= Exercise 1 =
Answer these questions from the post about the writer's depressions:
(a) What would the writer rather do than take medication?
(b) In the post, what does the writer think is causing the depressions?
(c) Claiming that "the m" causes the depressions could be misconstrued as what?
= Exercise 2 =
In the post about the writer's depressions, find every activity the writer would rather take up or do again instead of taking medication, and list them.
= Exercise 3 =
Give a continuation of the post about the writer's depressions and "the m", starting right after its last sentence.

= Source text =
== Segment start ==
I don't want to go back to the same c again. I've convinced him that the m isn't salvagable. I don't want to take medication I'd rather start excersizing again and doing the things I once enjoyed like cooking and cleaning (not that I don't do that now I just don't do it as well as I used to, I'm distracted)
I don't think my depressions are a problem in the m I think the m is a problem causing the depressions. On some level I KNOW that this m is not ever going to be anything more than a staus quo with occassional crumbs of promise that things could be better. But of course I feel like claiming the m is the cause of my depressions is just going to be misconstrued as mlc or blame or all the other negative conotations that get thrown at was.
== Segment end ==
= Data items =
== Segment start ==
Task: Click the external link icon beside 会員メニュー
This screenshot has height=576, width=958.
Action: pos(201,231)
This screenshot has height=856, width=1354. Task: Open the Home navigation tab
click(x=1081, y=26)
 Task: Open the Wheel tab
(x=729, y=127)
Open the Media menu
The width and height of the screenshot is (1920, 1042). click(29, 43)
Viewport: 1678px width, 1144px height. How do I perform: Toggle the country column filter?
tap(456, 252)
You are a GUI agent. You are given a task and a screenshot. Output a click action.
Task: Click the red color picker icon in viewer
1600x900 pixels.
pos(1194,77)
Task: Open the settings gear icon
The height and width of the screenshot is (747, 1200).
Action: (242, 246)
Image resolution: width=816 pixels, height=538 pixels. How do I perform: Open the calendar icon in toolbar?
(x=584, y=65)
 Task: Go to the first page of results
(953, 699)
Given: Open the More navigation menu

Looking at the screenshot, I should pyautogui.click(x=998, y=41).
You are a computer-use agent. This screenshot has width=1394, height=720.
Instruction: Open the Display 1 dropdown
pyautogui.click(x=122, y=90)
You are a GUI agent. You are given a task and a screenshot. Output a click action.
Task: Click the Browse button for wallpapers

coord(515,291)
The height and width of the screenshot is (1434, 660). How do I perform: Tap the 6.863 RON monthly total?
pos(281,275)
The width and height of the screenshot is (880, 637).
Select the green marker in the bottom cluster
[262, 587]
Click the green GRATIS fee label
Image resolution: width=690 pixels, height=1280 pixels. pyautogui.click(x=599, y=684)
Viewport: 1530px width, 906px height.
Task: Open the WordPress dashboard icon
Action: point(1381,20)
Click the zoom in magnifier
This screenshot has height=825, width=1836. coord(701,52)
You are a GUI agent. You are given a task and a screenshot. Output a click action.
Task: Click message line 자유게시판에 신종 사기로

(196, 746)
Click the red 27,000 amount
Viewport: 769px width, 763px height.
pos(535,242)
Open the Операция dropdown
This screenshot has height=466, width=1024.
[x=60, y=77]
== Segment end ==
= Final answer 1 =
(a) Start exercising again and do the things once enjoyed, like cooking and cleaning.
(b) The m.
(c) As mlc or blame or all the other negative connotations.

= Final answer 2 =
Exercising, cooking, cleaning

= Final answer 3 =
While h was gone so many people complimented me on how strong I was...my house was spotless the kids were cared for, I didn't sit in bed or on the couch pouting. I recall going to a wedding toward the end and people actually asking me if I was on medication or something because while they looked at me and thought of the sit they were upset (almost teary) and I was happy and having a good time (this was a wedding for h's side to boot) Other people thought I was strong for taking him back that they wouldn't be able to do it. Now I just feel weak. I feel like a hampster just running around on the foolish wheel in it's cage getting no where with little more to look forward to than the occassional outing in the plastic ball that allows it to run around the house but still getting no where.